The Governor said that, on average, over the 12-month period ending in April, the Jamaican dollar depreciated against the US dollar by 1.4 percent, continuing the fairly stable trend over the last two years.

“There was, however, an uptick in the pace of depreciation in April, which primarily resulted from a seasonal increase in demand following the end of the March tax season. To prevent undue volatility in the foreign exchange market, BOJ has sold approximately US$983 million…over the 12 months to end-April 2024.”

He said that when these sales were set against BOJ purchases, the result was that the Bank net purchased approximately US$1.3 billion over the period, resulting in a NIR (average interest rate)of US$5.1 billion as of the end of April 2024.

Byles said the pace of depreciation slowed over the first two weeks of May, and the BOJ will continue to act to ensure orderly movements in the exchange rate.

He said consistent with these developments and reflecting continued confidence in the Jamaican dollar, DTI (debt to income ratio) deposit dollarisation, measured by the proportion of DTIs’ United States (US) dollar deposits to total deposits, has moderated.

He said to support the stability in the exchange rate, the BOJ continues to maintain tight Jamaican dollar liquidity.

“This stance is reflected in higher yields on the Bank’s 30-day CD and increases in private money market rates.

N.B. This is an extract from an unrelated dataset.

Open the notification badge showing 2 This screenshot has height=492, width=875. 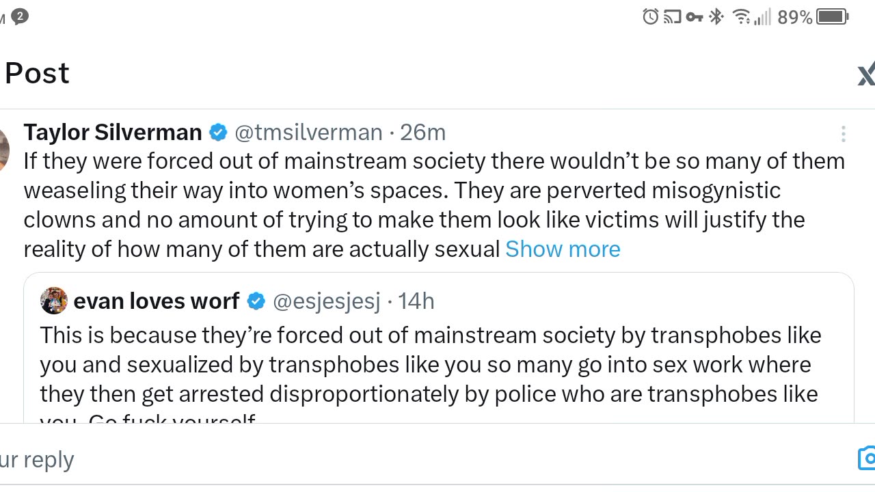click(20, 16)
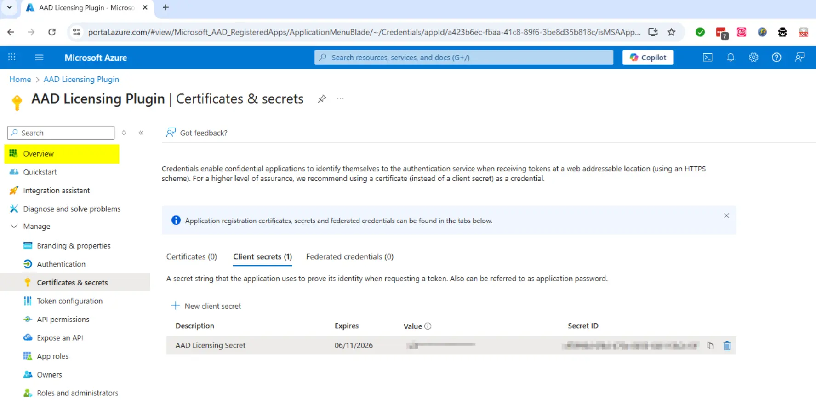This screenshot has width=816, height=407.
Task: Collapse the Manage section
Action: tap(14, 227)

For example, the average yield on BOJ’s 30-Day CD has fluctuated between 10 to 11 percent over the past six months.”

Byles said the BOJ’s primary mandate is to see inflation firmly anchored between four and six percent, adding, “We remain resolute in this commitment.”

He said that last month, the BOJ received written confirmation from the Minister of Finance and the Public Service, Dr. Nigel Clarke, that Jamaica’s inflation target will be maintained at four to six percent for the next three years.

“This inflation target is a major policy instrument for Jamaica’s government and an important guidance tool for the entire economy. The target is the anchor that underpins how individuals and businesses should view current and future changes in the general level of prices in the economy. The determination of the target by the Minister followed consultation with the Central Bank.”

Byles said that the BOJ’s recommendation to maintain the inflation target at four to six percent cents “reflects our view that this target is generally consistent with the country’s economic structure and stage of economic development.

“Jamaica would not wish to have higher inflation. Lower inflation is desirable but is difficult to achieve in the near term for several reasons. The first is that Jamaica has a weak monetary transmission mechanism.”

He said limited competition in the banking sector is among the primary constraints on the transmission mechanism in Jamaica, particularly via the credit channel.

Byles said the dominant players hold high levels of low-cost saving deposits, which makes their funding cost less sensitive to the Central Bank’s policy actions.

“This limits the ability of the central Bank to target a lower inflation without significant economic and social costs. By way of example, we assess that, with the existing system, the Central Bank would have to raise interest rates to double digits to contain inflation below four percent, which would dramatically increase financing costs and reduce financing opportunities.”

The BOJ Governor said these actions would also reduce the government’s ability to achieve the targeted reduction in the debt-to-GDP ratio by pushing up interest costs on GOJ debt.

“It is also important that the targeted inflation rate enables nominal GDP to grow at a rate consistent with the country’s debt reduction strategy. Targeting a lower inflation rate is also hampered by low factor productivity. A highly productive economy produces goods and services at lower unit costs, which dampens inflation.”

Byles said that, on the other hand, lower productivity means that goods and services will become relatively more expensive over time, which makes it more difficult to reduce inflation.